-- EXTRACTED ENTRIES follows --

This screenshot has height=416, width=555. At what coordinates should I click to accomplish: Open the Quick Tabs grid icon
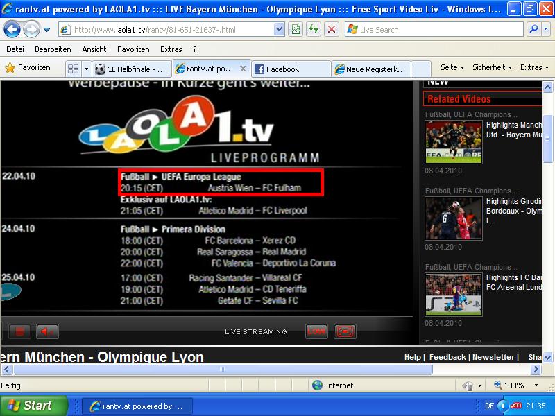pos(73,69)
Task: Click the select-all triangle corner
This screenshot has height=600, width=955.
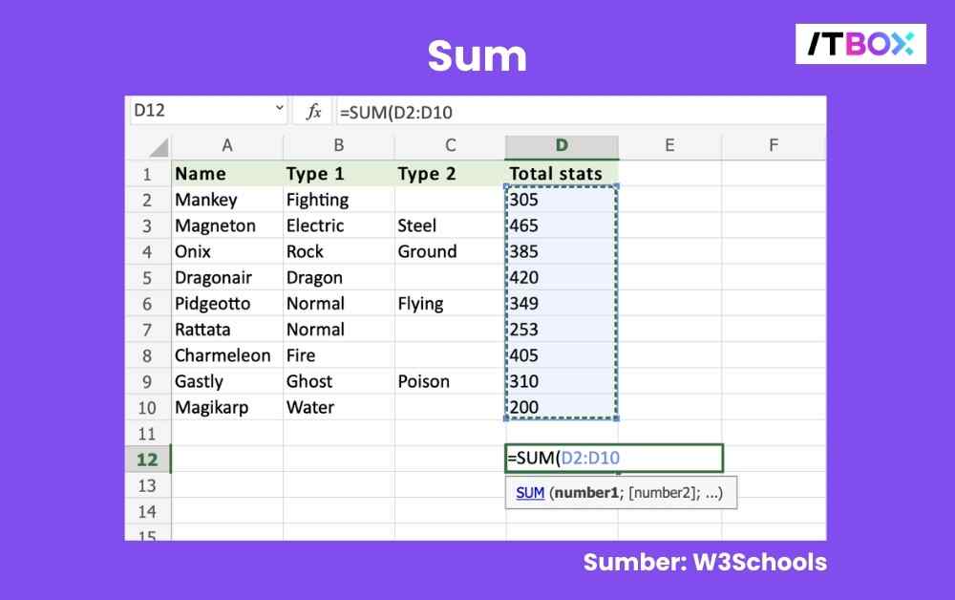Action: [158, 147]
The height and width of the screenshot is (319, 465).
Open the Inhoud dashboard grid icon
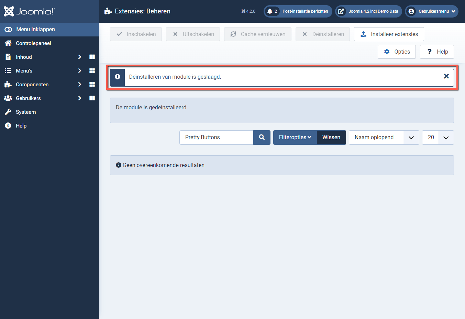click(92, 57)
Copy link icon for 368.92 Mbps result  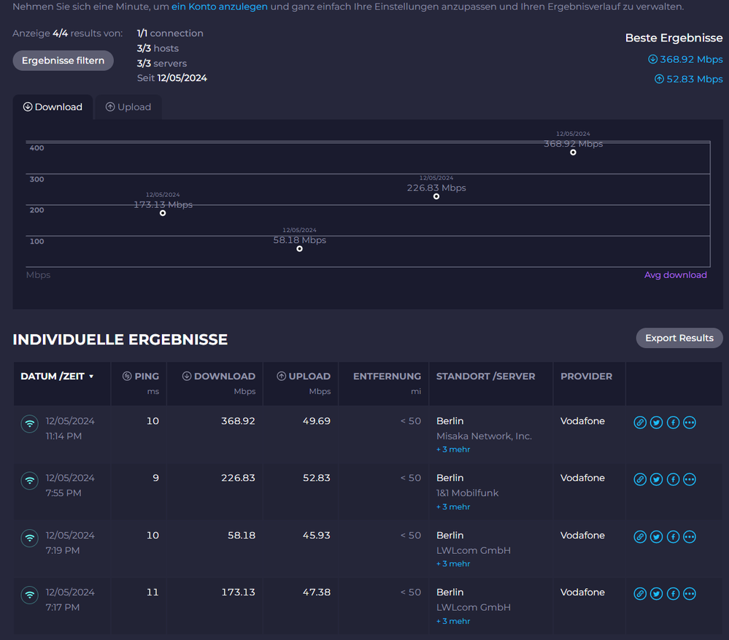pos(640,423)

-- EXTRACTED ENTRIES concluded --
-- EXTRACTED ENTRIES follows --

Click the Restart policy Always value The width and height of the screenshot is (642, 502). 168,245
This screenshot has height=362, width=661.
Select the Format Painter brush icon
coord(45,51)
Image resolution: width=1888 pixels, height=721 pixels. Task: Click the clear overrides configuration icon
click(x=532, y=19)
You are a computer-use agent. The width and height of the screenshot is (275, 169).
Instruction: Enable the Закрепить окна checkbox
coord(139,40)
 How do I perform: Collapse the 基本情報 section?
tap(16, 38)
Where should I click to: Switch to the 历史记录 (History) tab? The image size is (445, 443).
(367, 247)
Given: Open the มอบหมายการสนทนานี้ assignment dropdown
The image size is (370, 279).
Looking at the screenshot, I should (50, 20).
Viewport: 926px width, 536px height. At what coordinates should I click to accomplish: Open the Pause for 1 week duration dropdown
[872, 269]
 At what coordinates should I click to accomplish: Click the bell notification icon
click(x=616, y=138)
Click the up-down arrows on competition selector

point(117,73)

-- EXTRACTED ENTRIES concluded --
-- EXTRACTED ENTRIES follows --

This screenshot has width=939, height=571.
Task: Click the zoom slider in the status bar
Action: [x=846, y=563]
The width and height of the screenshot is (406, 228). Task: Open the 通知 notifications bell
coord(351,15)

-- EXTRACTED ENTRIES concluded --

> _HOW TO COMPLETE THIS TASK_: Print exactly the lines above, between the one holding "Select the Format Painter brush icon" and the one holding "Given: Open the", inclusive, and nothing besides.

> _WORKED SOLUTION_:
Select the Format Painter brush icon
coord(45,51)
Image resolution: width=1888 pixels, height=721 pixels. Task: Click the clear overrides configuration icon
click(x=532, y=19)
You are a computer-use agent. The width and height of the screenshot is (275, 169).
Instruction: Enable the Закрепить окна checkbox
coord(139,40)
 How do I perform: Collapse the 基本情報 section?
tap(16, 38)
Where should I click to: Switch to the 历史记录 (History) tab? The image size is (445, 443).
(367, 247)
Given: Open the มอบหมายการสนทนานี้ assignment dropdown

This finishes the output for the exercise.